• SOURCE RECORDS:

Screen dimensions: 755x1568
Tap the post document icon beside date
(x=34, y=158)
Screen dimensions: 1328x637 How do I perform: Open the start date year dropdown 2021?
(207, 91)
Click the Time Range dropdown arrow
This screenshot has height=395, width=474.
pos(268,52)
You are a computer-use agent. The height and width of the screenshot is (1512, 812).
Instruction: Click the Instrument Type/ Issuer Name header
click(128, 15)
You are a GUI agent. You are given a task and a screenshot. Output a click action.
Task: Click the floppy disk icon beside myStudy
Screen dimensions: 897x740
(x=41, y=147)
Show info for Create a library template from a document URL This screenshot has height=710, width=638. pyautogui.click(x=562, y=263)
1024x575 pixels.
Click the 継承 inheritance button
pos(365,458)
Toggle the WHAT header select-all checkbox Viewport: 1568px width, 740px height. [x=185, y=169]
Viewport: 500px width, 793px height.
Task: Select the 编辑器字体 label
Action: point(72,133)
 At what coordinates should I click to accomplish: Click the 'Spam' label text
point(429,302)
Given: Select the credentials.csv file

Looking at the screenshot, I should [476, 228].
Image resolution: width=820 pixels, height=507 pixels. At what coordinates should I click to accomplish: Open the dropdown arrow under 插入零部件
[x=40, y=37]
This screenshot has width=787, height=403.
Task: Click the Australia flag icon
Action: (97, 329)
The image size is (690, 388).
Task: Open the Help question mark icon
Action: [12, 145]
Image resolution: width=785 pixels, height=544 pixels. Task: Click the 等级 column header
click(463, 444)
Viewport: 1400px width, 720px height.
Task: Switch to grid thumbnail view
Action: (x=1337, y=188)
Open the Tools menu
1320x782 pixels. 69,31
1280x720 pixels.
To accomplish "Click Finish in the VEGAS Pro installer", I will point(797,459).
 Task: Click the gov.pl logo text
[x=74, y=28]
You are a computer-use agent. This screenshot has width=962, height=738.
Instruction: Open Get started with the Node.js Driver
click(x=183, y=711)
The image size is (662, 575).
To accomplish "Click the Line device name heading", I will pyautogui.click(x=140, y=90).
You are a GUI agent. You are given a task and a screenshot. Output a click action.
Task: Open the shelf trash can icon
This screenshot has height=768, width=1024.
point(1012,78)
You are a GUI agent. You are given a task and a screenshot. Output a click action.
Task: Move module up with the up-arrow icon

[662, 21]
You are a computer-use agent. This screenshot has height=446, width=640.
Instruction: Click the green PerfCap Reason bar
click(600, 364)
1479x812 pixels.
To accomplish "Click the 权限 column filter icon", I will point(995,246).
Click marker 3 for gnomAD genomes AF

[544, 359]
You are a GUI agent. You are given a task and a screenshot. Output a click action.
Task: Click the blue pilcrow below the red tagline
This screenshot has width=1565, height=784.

• WHAT THE EXERCISE ASKS: While keeping every line the same, please copy out all the records.

• OUTPUT FOR THIS TASK:
Screen dimensions: 755x1568
Tap the post document icon beside date
(x=34, y=158)
Screen dimensions: 1328x637 How do I perform: Open the start date year dropdown 2021?
(207, 91)
Click the Time Range dropdown arrow
This screenshot has height=395, width=474.
pos(268,52)
You are a computer-use agent. The height and width of the screenshot is (1512, 812).
Instruction: Click the Instrument Type/ Issuer Name header
click(128, 15)
You are a GUI agent. You are given a task and a screenshot. Output a click action.
Task: Click the floppy disk icon beside myStudy
Screen dimensions: 897x740
(x=41, y=147)
Show info for Create a library template from a document URL This screenshot has height=710, width=638. pyautogui.click(x=562, y=263)
1024x575 pixels.
Click the 継承 inheritance button
pos(365,458)
Toggle the WHAT header select-all checkbox Viewport: 1568px width, 740px height. [x=185, y=169]
Viewport: 500px width, 793px height.
Task: Select the 编辑器字体 label
Action: point(72,133)
 At what coordinates should I click to accomplish: Click the 'Spam' label text
point(429,302)
Given: Select the credentials.csv file

Looking at the screenshot, I should [476, 228].
Image resolution: width=820 pixels, height=507 pixels. At what coordinates should I click to accomplish: Open the dropdown arrow under 插入零部件
[x=40, y=37]
This screenshot has width=787, height=403.
Task: Click the Australia flag icon
Action: (97, 329)
The image size is (690, 388).
Task: Open the Help question mark icon
Action: [12, 145]
Image resolution: width=785 pixels, height=544 pixels. Task: Click the 等级 column header
click(463, 444)
Viewport: 1400px width, 720px height.
Task: Switch to grid thumbnail view
Action: (x=1337, y=188)
Open the Tools menu
1320x782 pixels. 69,31
1280x720 pixels.
To accomplish "Click Finish in the VEGAS Pro installer", I will point(797,459).
 Task: Click the gov.pl logo text
[x=74, y=28]
You are a computer-use agent. This screenshot has width=962, height=738.
Instruction: Open Get started with the Node.js Driver
click(x=183, y=711)
The image size is (662, 575).
To accomplish "Click the Line device name heading", I will pyautogui.click(x=140, y=90).
You are a GUI agent. You are given a task and a screenshot. Output a click action.
Task: Open the shelf trash can icon
This screenshot has height=768, width=1024.
point(1012,78)
You are a GUI agent. You are given a task and a screenshot. Output a click action.
Task: Move module up with the up-arrow icon

[662, 21]
You are a computer-use agent. This screenshot has height=446, width=640.
Instruction: Click the green PerfCap Reason bar
click(600, 364)
1479x812 pixels.
To accomplish "Click the 权限 column filter icon", I will point(995,246).
Click marker 3 for gnomAD genomes AF

[544, 359]
You are a GUI agent. You are given a task and a screenshot. Output a click action.
Task: Click the blue pilcrow below the red tagline
This screenshot has width=1565, height=784.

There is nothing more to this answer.